The ongoing crisis in Syria shows the dilemmas faced by humanitarian agencies and their “persistent deficiencies in response” said the Guardian in an editorial on Tuesday, urging the international community to learn lessons from Sri Lanka.

“In November 2012, an internal report into the shortcomings of the United Nations in the final stages of the war in Sri Lanka urged: never again,” said the Guardian. “The secretary general embraced it, speaking frankly about the UN’s failure to meet its responsibilities and the need to learn lessons.”
Working in Syria has led to humanitarian organisations making “difficult choices” it continued, but added the United Nation’s decisions “are of deep concern to many within the organisation as well as outside it”.

“It is worth considering the precedents again,” it said. 

“The 2012 Sri Lanka review found that the UN had failed to adequately confront the government over its obstructions to humanitarian assistance. Thousands died from inadequate medical care and lack of food.
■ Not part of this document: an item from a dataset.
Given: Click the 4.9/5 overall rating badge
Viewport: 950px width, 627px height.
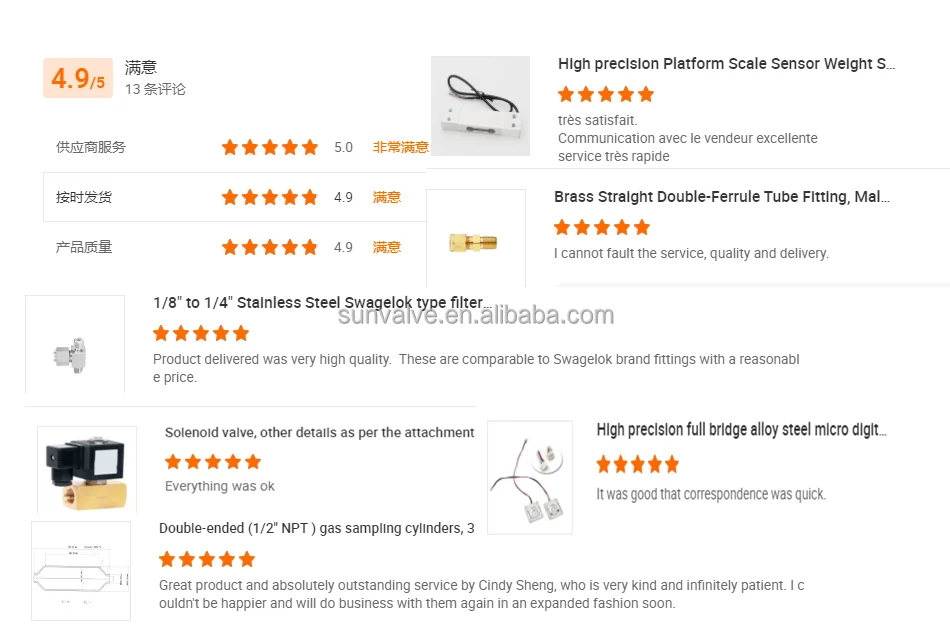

In at least one instance, the report noted, the expectation that the UN would not confront the government may have influenced the latter’s actions.”

“The UN now faces calls for an independent inquiry into its actions. Such a review would be valuable. But the record shows that asking the right questions and drawing the appropriate conclusions are one thing; putting them into action is the much harder but more important task.”

See the full editorial here.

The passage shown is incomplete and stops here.